Here's my Slider Maze Game. If you don't know what it is, read the Help file. Ignore the prompts asking you to buy the Pro edition, I actually haven't finished it yet  :Wink:  And for that reason, I can't provide the source code until I know it's too complicated for someone else to figure out how to make the Pro version.

Enjoy!  :Big Grin:

----------


## tweaker99

very nice but um what is the hotkey to close it , and it is very confusing at first i would suggest importing a little video that shows how to use it or just a animated image

----------


## minitech

There is no hotkey to close it - press the close button.

----------


## Nightwalker83

> and it is very confusing at first i would suggest importing a little video that shows how to use it or just a animated image


I agree! People won't buy it if they download it and the download is so confusing that can't figure out what to do.

----------


## minitech

I think the download is pretty self-explanatory. Download the zip, extract the file, run the EXE, and look at the help file.

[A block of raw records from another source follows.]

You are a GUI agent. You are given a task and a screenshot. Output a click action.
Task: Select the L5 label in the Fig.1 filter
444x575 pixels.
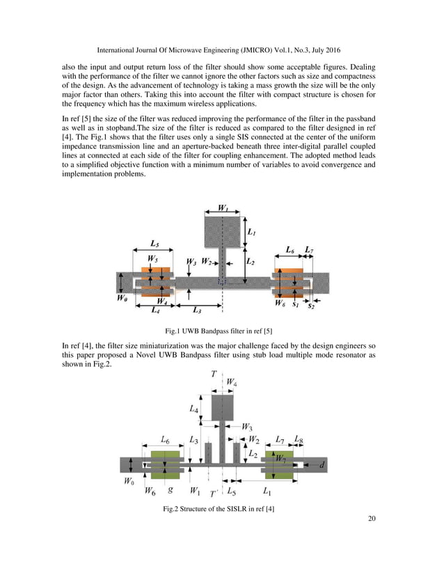pos(157,244)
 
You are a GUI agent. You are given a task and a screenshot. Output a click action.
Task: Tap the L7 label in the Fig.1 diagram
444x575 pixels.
pos(310,250)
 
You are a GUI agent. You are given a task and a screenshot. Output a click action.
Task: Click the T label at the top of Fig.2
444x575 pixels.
pos(213,374)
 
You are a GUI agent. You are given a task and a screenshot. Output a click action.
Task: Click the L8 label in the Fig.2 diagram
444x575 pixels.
pos(298,440)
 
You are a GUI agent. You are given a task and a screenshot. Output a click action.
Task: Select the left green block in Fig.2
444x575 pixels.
pos(165,464)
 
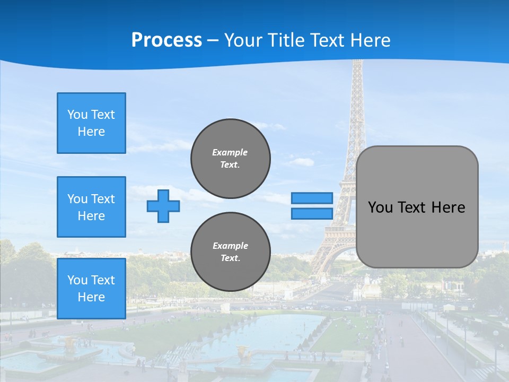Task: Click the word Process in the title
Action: pos(166,40)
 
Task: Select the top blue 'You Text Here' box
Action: pos(91,123)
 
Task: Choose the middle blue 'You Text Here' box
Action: pos(91,207)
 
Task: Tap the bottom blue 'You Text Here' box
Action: pos(91,289)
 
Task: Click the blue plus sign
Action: pos(163,206)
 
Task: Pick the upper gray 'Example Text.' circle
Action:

> People won't buy it if they download it


What?

----------


## Nightwalker83

> What?


Read the whole quote! I am not talking about getting the program for free.

Edit:

What I'm saying is people won't buy the program if they can't use it or can't figure out how to use it.

----------


## minitech

Well, since there's no for-pay version anyways, I'm not too worried  :Wink:

----------


## Nightwalker83

> Well, since there's no for-pay version anyways, I'm not too worried


However, under the help menu you have "Purchase Full Version".

----------


## minitech

Yes. See post #1.

----------


## refreblast

I love the concept but I recommend that in the menu bar use more then just the CTRL + stuff. Why not try E&xit for exit so it adds the ability to use ALT + x to close the program.

----------


## Reac

I love refreblast's idea. Thats one of the things they tell us in class to do anytime there is a menubar.

----------


## akhileshbc

Mini, the game concept looks good. But it will be helpful if you have provided a small example SMAZE file made by you.

And when i tried to close the program (during PLAY), it doesn't close !  :Frown:

----------


## minitech

Sorry, but it says "press Q to close". I'm sorry for not providing .smaze files, I have a couple simple mazes and I'll include them if I ever end up updating Slider Maze - but it was a pretty simple (and badly coded, by my standards) game and I'm probably not going to. Sorry.

----------